==== Given entries

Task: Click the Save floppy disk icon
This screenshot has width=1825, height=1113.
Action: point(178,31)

========
==== Given entries

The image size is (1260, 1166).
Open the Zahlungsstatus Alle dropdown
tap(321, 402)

========
==== Given entries

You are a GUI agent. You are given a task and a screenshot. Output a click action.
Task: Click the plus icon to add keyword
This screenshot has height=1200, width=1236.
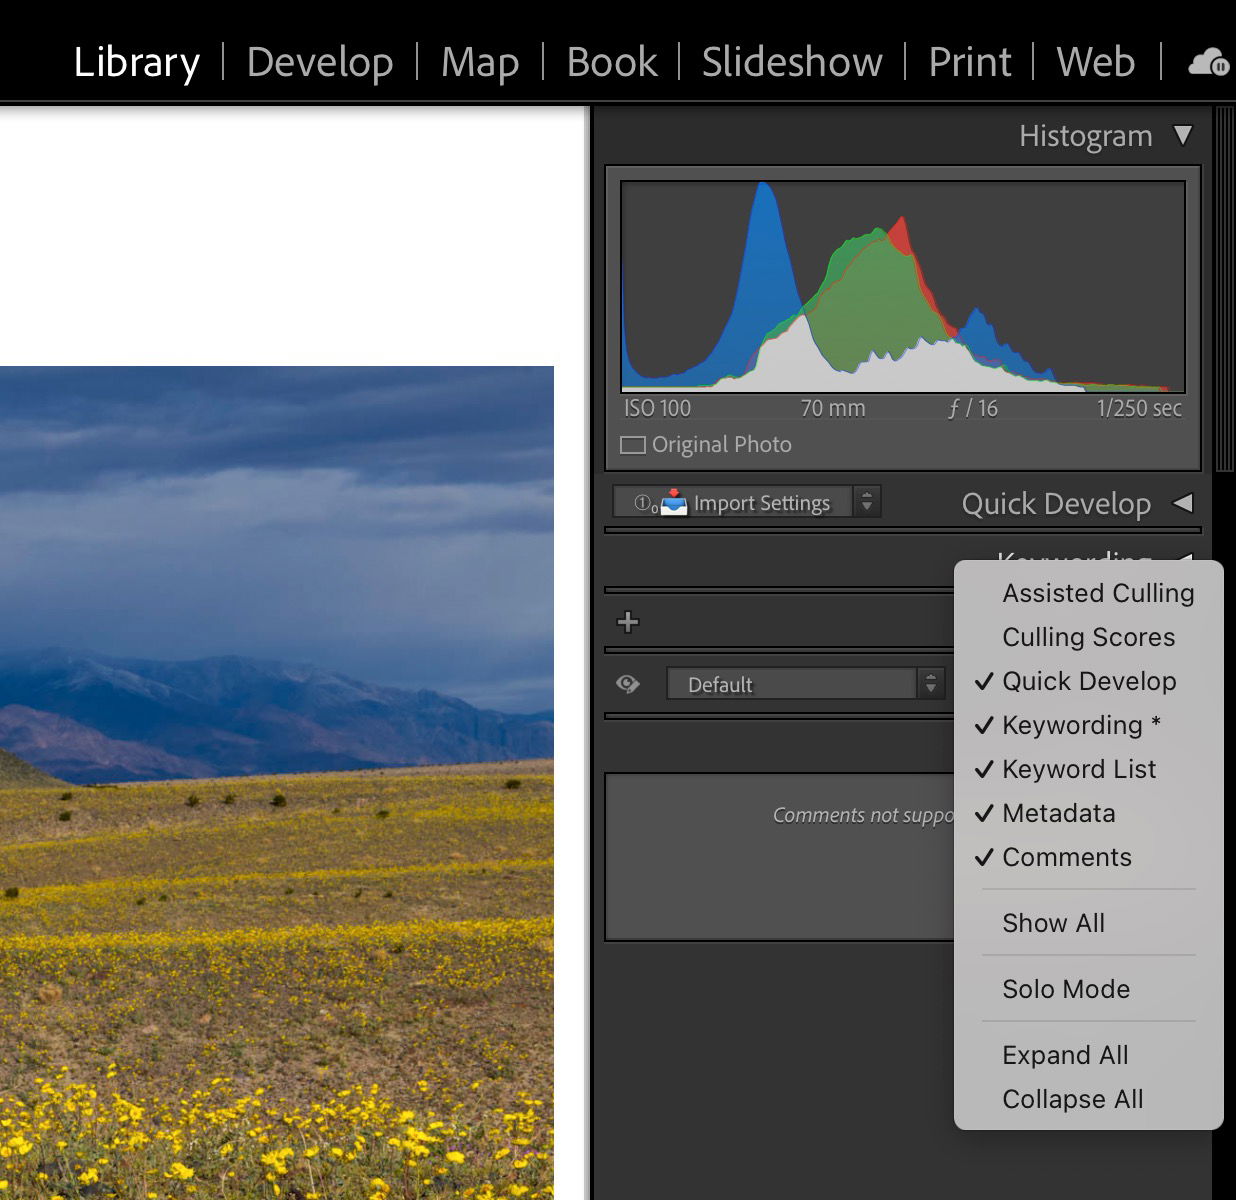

========

→ Given instruction: Convert the lines from the one containing "The image size is (1260, 1166)." through the one containing "tap(321, 402)" into a two-column CSV with the header input,output. Place the text ahead of the answer in input and the answer in output, enclosing each field in quotation marks and replacing line breaks with spaces.

→ Finished task:
input,output
"The image size is (1260, 1166). Open the Zahlungsstatus Alle dropdown","tap(321, 402)"